United also said it is throttling back growth plans and now expects capacity to increase by at most 5% this year as airlines pay about 60% more for jet fuel than a year ago.

That is still more than many other carriers are planning to grow, but below the high end of the range it flagged in January. That plan had rattled investors who feared it could spark a fare war between carriers.

Many investors are watching earnings reports this month for signs that carriers anticipate expanding less than planned. Delta Air Lines Inc. said last week that it would trim underperforming routes after the peak travel season ends.


United on Tuesday raised its profit outlook for the year by 25 cents a share to a range of $7.25 to $8.75, up from previous expectations of $7 to $8.50.

The higher guidance is a stark contrast to competitors. Delta last week cut its full-year profit expectations by $1 a share. American Airlines Group Inc. last week warned investors that its revenue per available seat mile would fall short of previous guidance.
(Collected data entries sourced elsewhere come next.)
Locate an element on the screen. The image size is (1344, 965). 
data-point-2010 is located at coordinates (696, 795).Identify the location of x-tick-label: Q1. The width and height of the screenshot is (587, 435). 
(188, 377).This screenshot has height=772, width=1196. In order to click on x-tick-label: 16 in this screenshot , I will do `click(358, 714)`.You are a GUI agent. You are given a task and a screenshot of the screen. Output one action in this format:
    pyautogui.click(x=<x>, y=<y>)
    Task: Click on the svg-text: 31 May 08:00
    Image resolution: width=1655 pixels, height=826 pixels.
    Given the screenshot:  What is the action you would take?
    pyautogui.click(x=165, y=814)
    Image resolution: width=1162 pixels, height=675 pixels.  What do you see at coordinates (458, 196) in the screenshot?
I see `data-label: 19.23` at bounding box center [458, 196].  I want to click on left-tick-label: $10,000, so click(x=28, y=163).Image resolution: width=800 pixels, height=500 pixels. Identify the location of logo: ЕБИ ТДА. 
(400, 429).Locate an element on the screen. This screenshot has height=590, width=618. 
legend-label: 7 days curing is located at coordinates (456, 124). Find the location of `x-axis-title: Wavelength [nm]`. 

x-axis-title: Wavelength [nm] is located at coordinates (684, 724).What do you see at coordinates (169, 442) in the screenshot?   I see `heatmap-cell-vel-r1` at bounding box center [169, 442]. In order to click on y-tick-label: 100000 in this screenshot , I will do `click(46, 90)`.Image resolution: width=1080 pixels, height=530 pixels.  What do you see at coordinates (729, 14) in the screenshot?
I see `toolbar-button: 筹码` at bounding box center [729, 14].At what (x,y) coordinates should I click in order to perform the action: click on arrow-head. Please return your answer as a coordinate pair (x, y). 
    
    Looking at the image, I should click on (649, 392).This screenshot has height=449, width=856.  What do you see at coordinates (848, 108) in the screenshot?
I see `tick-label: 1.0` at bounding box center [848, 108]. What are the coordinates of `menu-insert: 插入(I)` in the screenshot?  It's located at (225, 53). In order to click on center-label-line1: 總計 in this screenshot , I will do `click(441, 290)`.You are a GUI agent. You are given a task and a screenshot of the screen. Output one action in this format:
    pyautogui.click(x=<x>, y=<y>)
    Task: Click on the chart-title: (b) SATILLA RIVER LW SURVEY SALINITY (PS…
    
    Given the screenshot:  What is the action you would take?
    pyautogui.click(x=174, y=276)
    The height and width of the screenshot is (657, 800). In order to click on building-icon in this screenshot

United's passenger unit revenue came in 3% above last year — at the high end of the range it had previously forecast. Costs aside from fuel were 0.4% lower than this quarter last year.

United posted a profit of $684 million in the second quarter, or $2.48 a share, compared to $821 million, or $2.67 a share, a year earlier. On an adjusted basis, earnings rose to $3.23 per share, topping the $3.07 analysts expected.